From sample to population – the x2 test

use the X2 test to test for significance

crosstabs procedure can be used to produce X2 statistic and p value 

we use pearsons chi square statistic value

which reads X2 degrees of freedom (df) and p value

chi statistics is always a non directional form

writing the report

structure of report:

research aim or hypothesis

info about the sample

if relationship significant then description of relationship in sample

explicit statement about whether relationship is sig or not.

the X2 (chi) statistics

statement relating back to findings

only focus on one aspect of DV (row) 

a) give sentence with no percentages

b) say which groups are likely to fall into this catagory.

c) sentence comparing all percentages in this row of the table

d) only refer to other rows if they substantially add to your understanding.

example 1

“It was hypothesised that people who use generic brands of toilet paper are more likely to scrunch than people who use Kleenex or Quilton.
In a sample of 71 students, those who used generic brand toilet paper were the most likely to scrunch followed by users of Kleenex. While 60% of generic brand users scrunched, 31% of Kleenex users and only 16% of Quilton users scrunched. The relationship between brand of toilet paper and scrunch/fold choice was significant, χ2(2) = 8.75, p = .013.
As expected, users of generic brand toilet paper are more likely to scrunch than users of Kleenex or Quilton.”

Example 2

“It was suggested that people with a tertiary education are less likely to own a Mac home computer than people with a secondary education.
In a sample of 200 people who own a home computer, those with a tertiary education were actually more likely to own a Mac than those with a secondary education.
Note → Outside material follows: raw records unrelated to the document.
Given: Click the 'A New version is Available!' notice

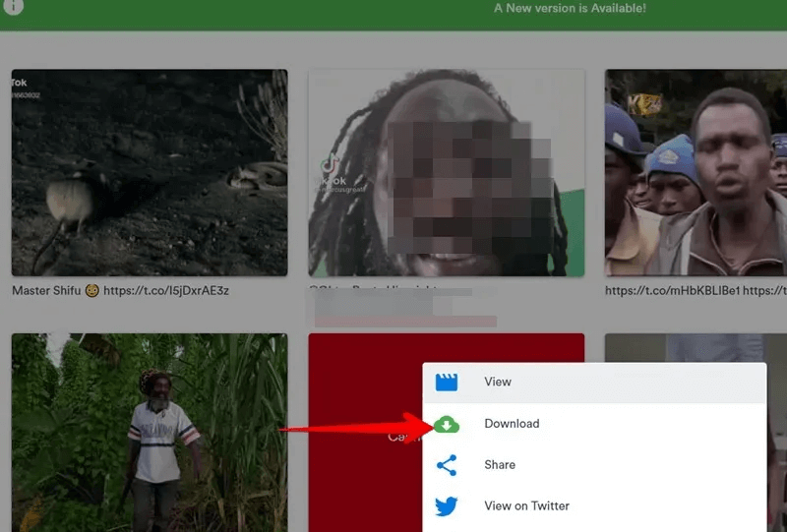Looking at the screenshot, I should (570, 8).
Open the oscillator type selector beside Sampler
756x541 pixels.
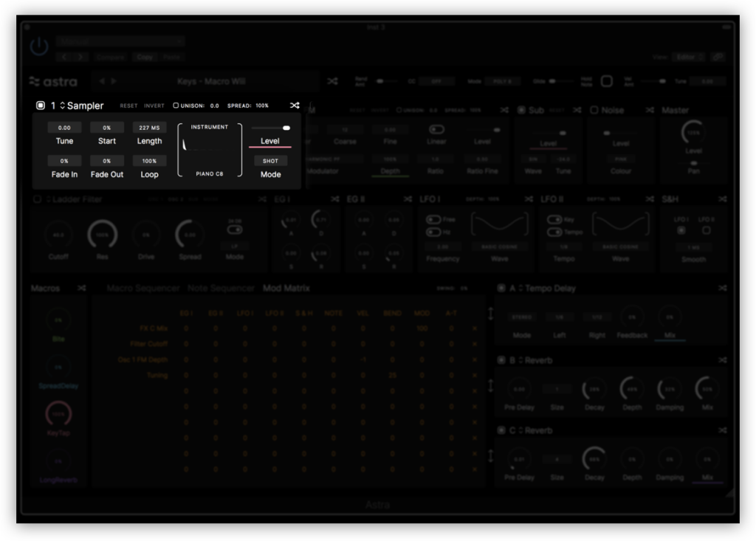(x=62, y=106)
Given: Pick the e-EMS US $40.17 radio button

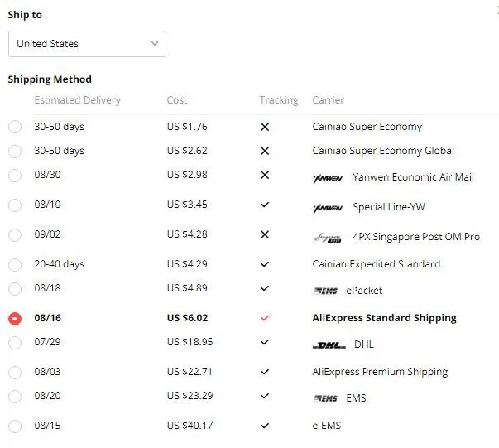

While 26% of participants with a tertiary education owned a Mac, only 13% of participants with a secondary education owned a Mac. The relationship between education level and type of computer owned is significant, χ2(1) = 5.31, p = .021.
Contrary to expectations, people with a tertiary education are more likely to own a Mac than people with a secondary education.”

parametric and non parametric tests

all significance tests estimate population paremetre.

in each case we ask whether the sample statistic is significantly different from some reference value. 

pearsons r = sample correlation sig > 0

one sample t test = sig higher then ref value

independent samples t test = difference in sample mean sig > 0

95% confidence interval that difference between means lies between two limits.

chi square is non parametric 

x2 does not measure strength of relationship

does not measure strength of relationship in the population.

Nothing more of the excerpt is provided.